Astrosphere

The "bubble nebula" NGC 7635 is an example of the stellar wind bubble of a star of the spectral class O. The massive star ( BD + 60 2522 ) has displaced the interstellar matter from its surroundings with its strong stellar wind and makes it glow as an emission nebula . The star is not in the center, but in the top left of this picture inside the bubble. The structure is about 7 light years across.

At the astropause of the star LL  Orionis , a bow shock wave indicates the collision of its astrosphere with the comparatively dense interstellar matter of the Orion Nebula .

Image and illustration of the bow shock wave of the star R Hydrae , which is only visible in the infrared

An astrosphere is a bubble-shaped structure in space around a star that is created and filled by its stellar wind .

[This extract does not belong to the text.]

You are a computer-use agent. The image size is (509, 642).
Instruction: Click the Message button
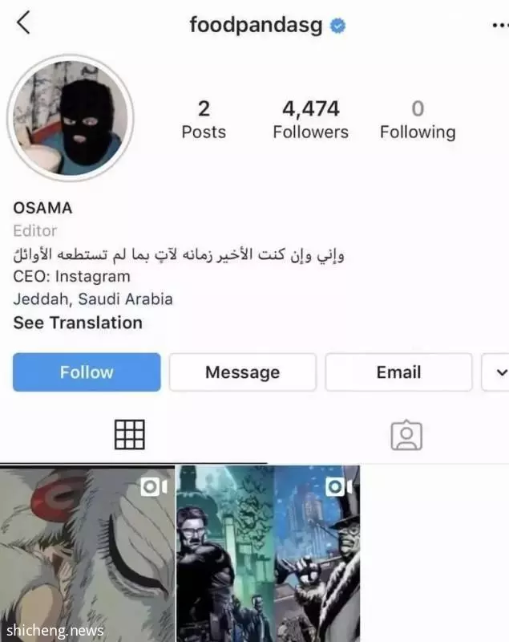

The size of an astrosphere is very dependent on the type of star and can also be very variable. The sun's astrosphere , called the heliosphere , is currently about 120 astronomical units (AU) in size  . Its limit is thus far outside the known planetary orbits ( Neptune's orbit is about 30 AU from the sun). The astrospheres massive stars of spectral types  O and B whose stellar wind speeds in the range of several thousand km / s, more are light years in size and stellar wind bubbles called ( English for "stellar wind bubbles").

root cause

Even if there are very low particle densities in space , these areas of space still have gas pressure . The pressure of a stellar wind is stronger in the vicinity of the star than the interstellar medium and can displace it without difficulty. With increasing distance from the star, the speed of the stellar wind remains roughly constant, but its density and thus its pressure decrease. At the border of a certain envelope there is a balance of forces between the stellar wind and the interstellar medium. The volume of space up to this limit is the astrosphere or the stellar-wind bubble .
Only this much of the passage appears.